The New Jersey Appellate Division recently issued a ruling in a minority shareholder oppression case which reinforces the concept that the best way to resolve a minority shareholder oppression case is through settlement. The decision, Wisniewski v. Walsh, et al. (A-2650-13T3), is an unreported case but reaffirms that the finder of fact, whether it be jury or judge, is not bound by, or required to accept, the testimony of any expert and may, in fact, make its own determination of value, as long as it is based upon facts in the record.

Wisniewski v. Walsh is a case that has been in the courts for 20 years on a variety of legal issues. The issues in this particular ruling concerned whether a marketability or illiquidity discount had been imbedded in the valuation experts’ determination of the value of the company and, if not, what discount should be applied. On a prior appeal the Appellate Division had ruled that Norbert Walsh, the oppressing shareholder, was to be bought out and that a marketability discount should be applied to the value of his shares to reduce the purchase price and ensure that he, as the oppressing shareholder, did not receive a windfall by having the purchasing shareholders bear the full burden of the company’s illiquidity.

In this case the dueling experts had used different methods of valuation, one had used a discounted cash flow method of valuation while the other had used a market approach, and the trial court during the valuation aspect of the case had found the discounted cash flow approach more reliable and sound and adopted the first expert’s approach for valuation.

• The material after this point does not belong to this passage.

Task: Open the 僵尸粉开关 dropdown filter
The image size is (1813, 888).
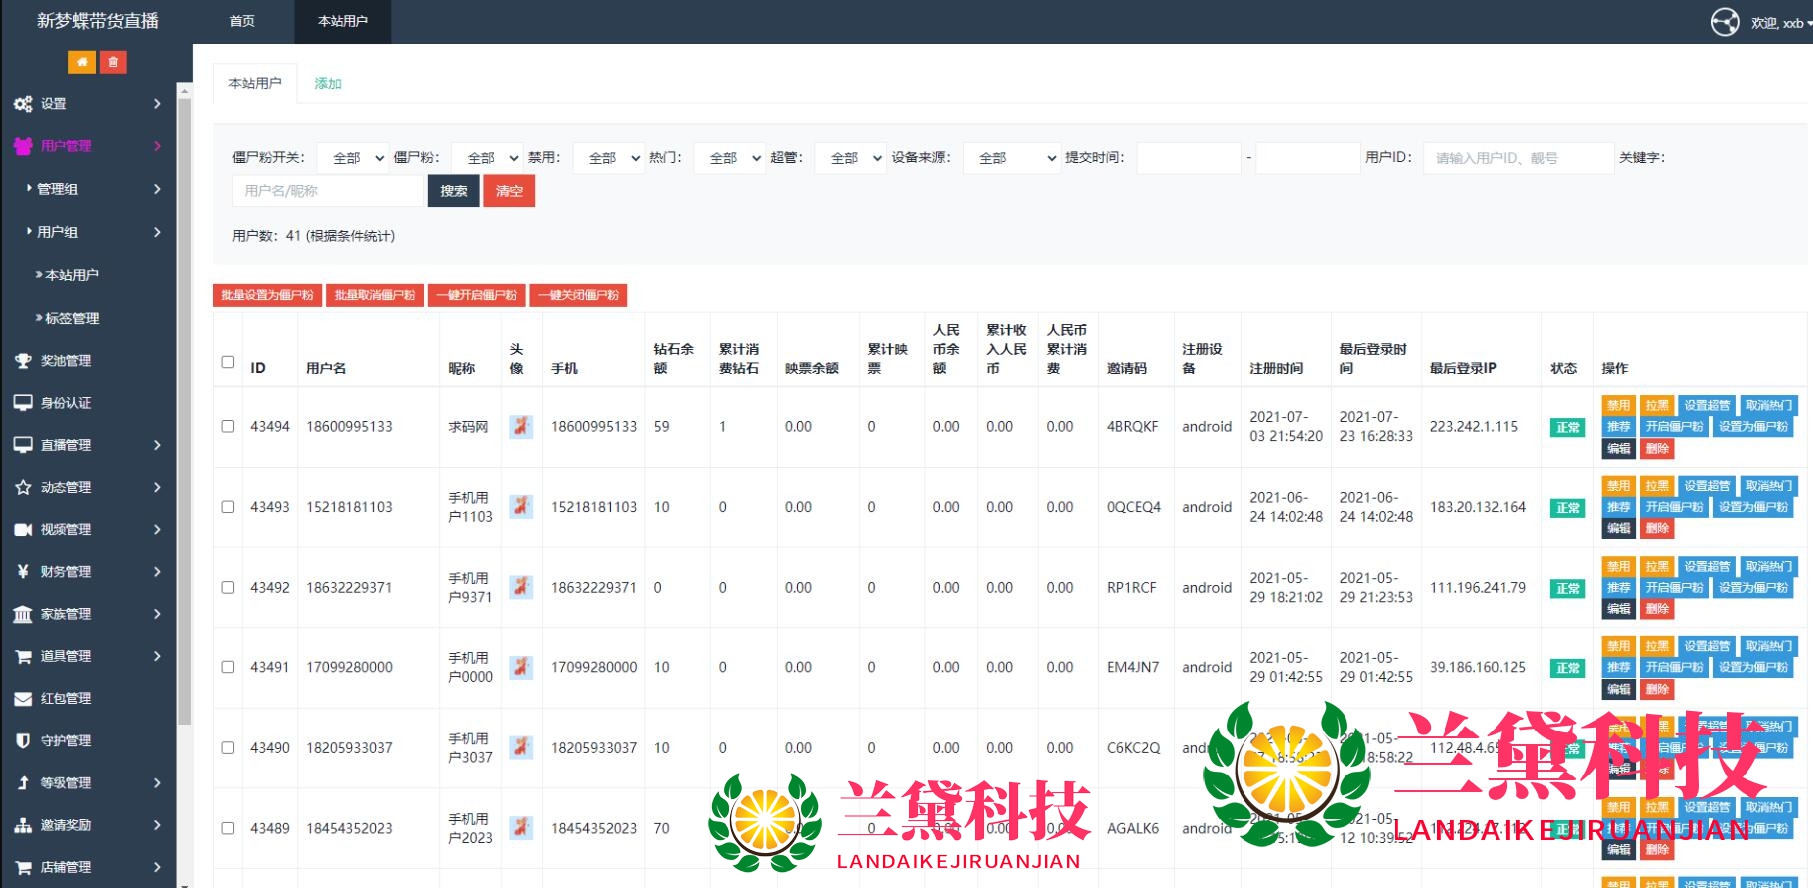Action: (352, 158)
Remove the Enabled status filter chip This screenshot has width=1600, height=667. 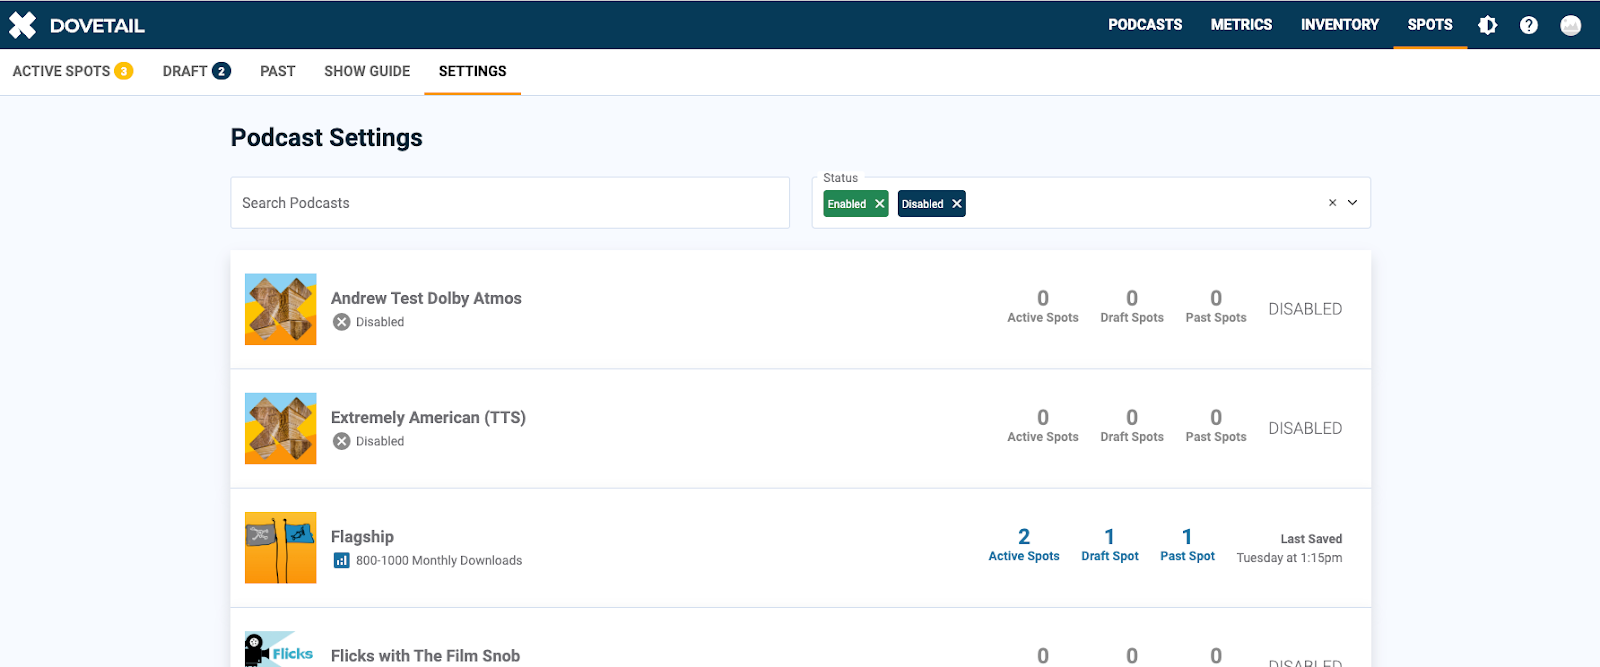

The discounted cash flow approach involves estimating the company’s revenues over a period of time, normalizing its expenses and then discounting the resulting income stream to a present value at an appropriate rate. When determining the valuation, the trial judge accepted the first expert’s estimation of future revenues, but rejected his analysis of the company’s expenses, adopting instead the second expert’s approach to normalizing adjustments. The valuation trial judge then accepted the first expert’s discount rate of 12% for purposes of determining the present value of the resulting income stream.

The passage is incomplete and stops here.